What is Xerosploit
What is Man in the Middle Attack
A man-in-the-middle attack is a sort of cyberattack wherever a malicious actor inserts him/herself into a conversation between 2 parties, impersonates each parties and gains access to info that the 2 parties were making an attempt to send to each other. A man-in-the-middle attack permits a malicious actor to intercept, send and receive information meant for somebody else, or not meant to be sent at all, without either outside party knowing till it’s too late. Man-in-the-middle attacks are often abbreviated in so many ways, together with MITM, MitM, MiM or MIM.
Xerosploit Advanced MITM – Sniffing| Spoofing| Injecting JS| Replacing Images
Installation of Xerosploit
Xerosploit is available on github. Clone the repository from github by executing the below command
git clone https://github.com/LionSec/xerosploit
Get into the directory
Execute the installer file after giving permission to the file.
chmod +x install.sh && ./install.sh
After installation is done, run the tool by typing
Features of Xerosploit
Port Scanning – Port scanning is a technique to find the open ports with a listening service on a host machine by sending client requests to a range of server port addresses on a host. The attacker uses this to find out what services are running on a victim machine and to get a idea of the what operating system is running on a host machine .
Network Mapping – Network mapping is the process of discovering the devices on the network and their physical & virtual network connectivity. In simple words, It is the physical connectivity of networks.
Network mapping systems uses a process called active probing which is used to gather network data by sending probe packets that hop from node to node, which returns the information to the mapping system with the IP addresses.
Sniffing – Sniffing is the process of capturing all the packets transmitted over a network. It allows to capture data as it is transmitted over a network. This technique is used for good as well as for bad purposes like attackers uses this technique to capture unencrypted data, like passwords and usernames on a network. A user can also gain access to a system or network using sniffing.
DNS Spoofing – DNS spoofing is a technique that tricks a DNS server into believing that it has received authentic data when actually, it has received a fake information. It permits malicious user to replace the ip addresses entries for a target web site on a given DNS server with the ip address of the server he controls.
How To use Xerosploit
Run the tool by typing
You can view all the commands available by typing help
After launching xerosploit, type scan to scan the entire network and to detect all the live devices on the network.
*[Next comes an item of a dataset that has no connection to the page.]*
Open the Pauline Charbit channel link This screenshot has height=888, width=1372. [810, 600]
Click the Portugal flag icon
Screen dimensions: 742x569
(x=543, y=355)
Then, after scanning, it will displays all the devices found on the network.
Now select the target IP address to perform MITM attack. Type “all” to select all the devices
After selecting, type help to view all the modules available (sniff, dspoof, injectjs, rdownload, pscan, driftnet etc)
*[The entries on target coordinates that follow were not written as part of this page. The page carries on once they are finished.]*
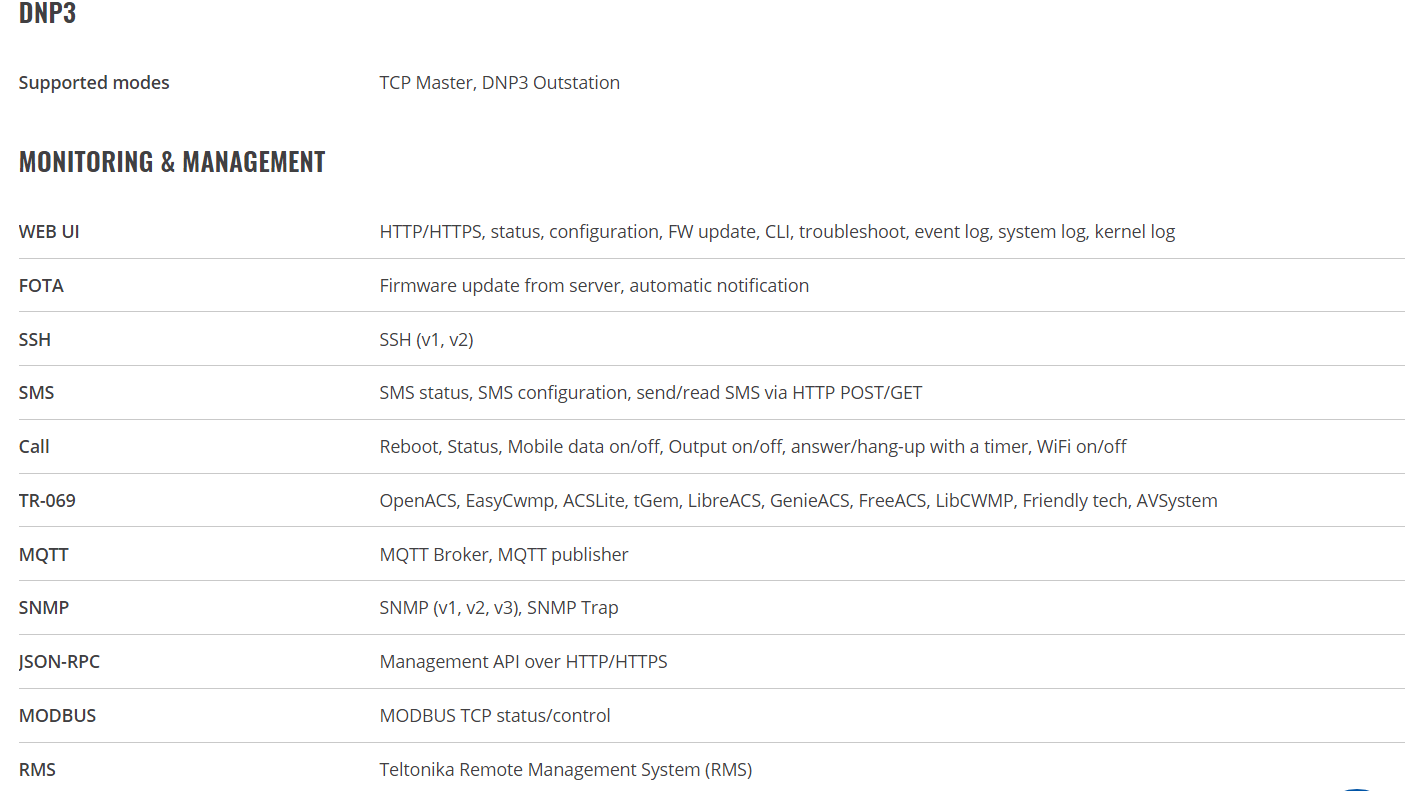
Task: Select the SSH (v1, v2) value
Action: 426,340
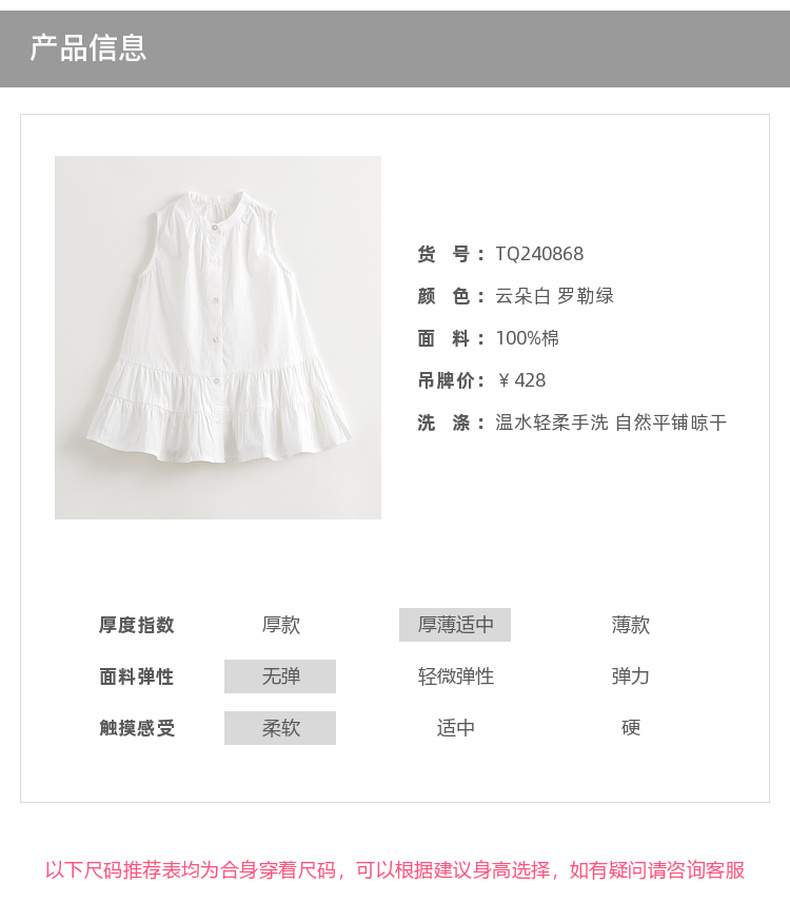
Task: Choose 弹力 fabric elasticity option
Action: click(x=630, y=676)
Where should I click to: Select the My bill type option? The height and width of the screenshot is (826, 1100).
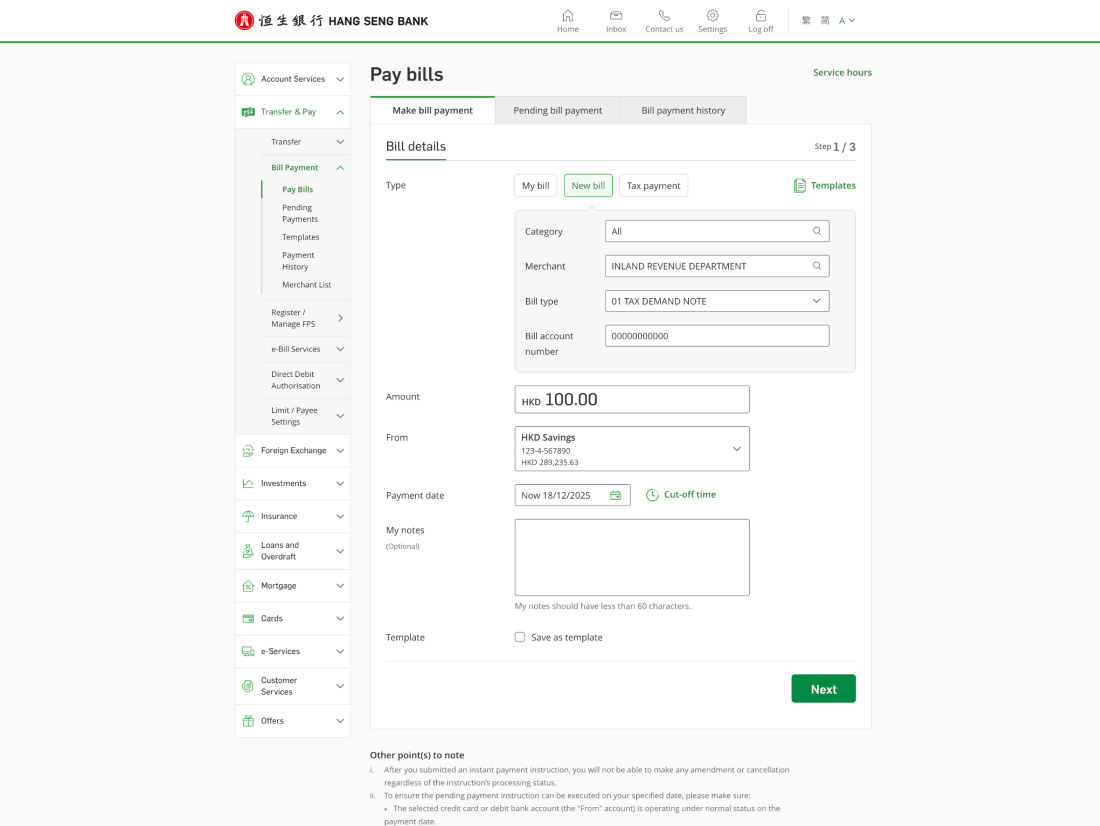pos(536,186)
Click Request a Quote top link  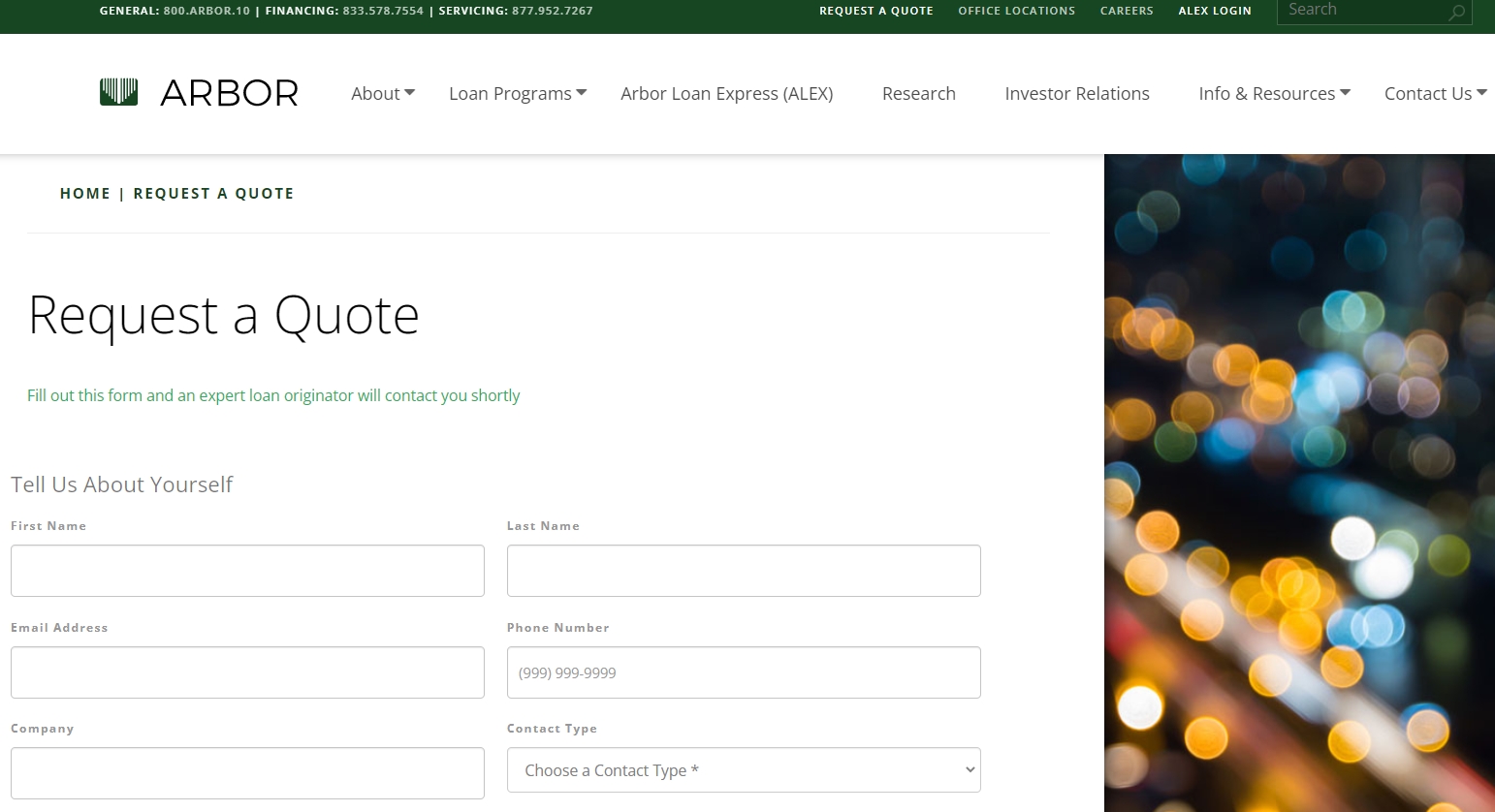click(875, 11)
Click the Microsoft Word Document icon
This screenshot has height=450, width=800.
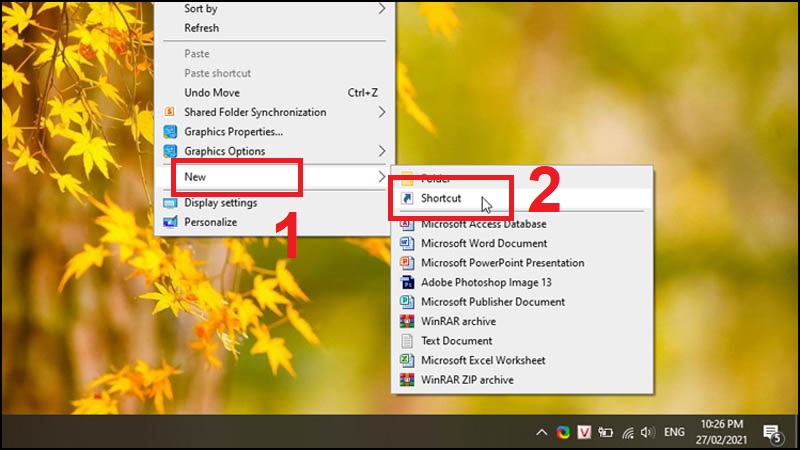[407, 243]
Select any one of the module and after selecting, launch the MITM attack by typing run command.
Modules Available in Xerosploit
pscan – pscan is the port scanner.
dos – Launch a dos attack on target.
ping – Check weather the host target is live or not.
injecthtml – This module helps us in injecting our own html code on target web page.
rdownload – We can replace the download file with own malicious file.
sniff – This module captures the information inside network packets.
dspoof – Redirect all the http traffic to the specified one IP.
yplay – Play background sound in target browser.
replace – Replace all web pages images with your own one.
driftnet – Captures and see all images requested by your target.
Do you want to write for TheHackerStuff ? If you have an interesting and intelligent topic you think we would like to publish, send it to email@example.com
Disclaimer This article is only for an Educational purpose. Any actions and or activities related to the material contained within this Website is solely your responsibility.The misuse of the information in this website can result in criminal charges brought against the persons in question. The authors and www.thehackerstuff.com will not be held responsible in the event any criminal charges be brought against any individuals misusing the information in this website to break the law.
Akshay Sharma is a Cyber Security Analyst. He is a CCNA certified and owner of TheHackerStuff.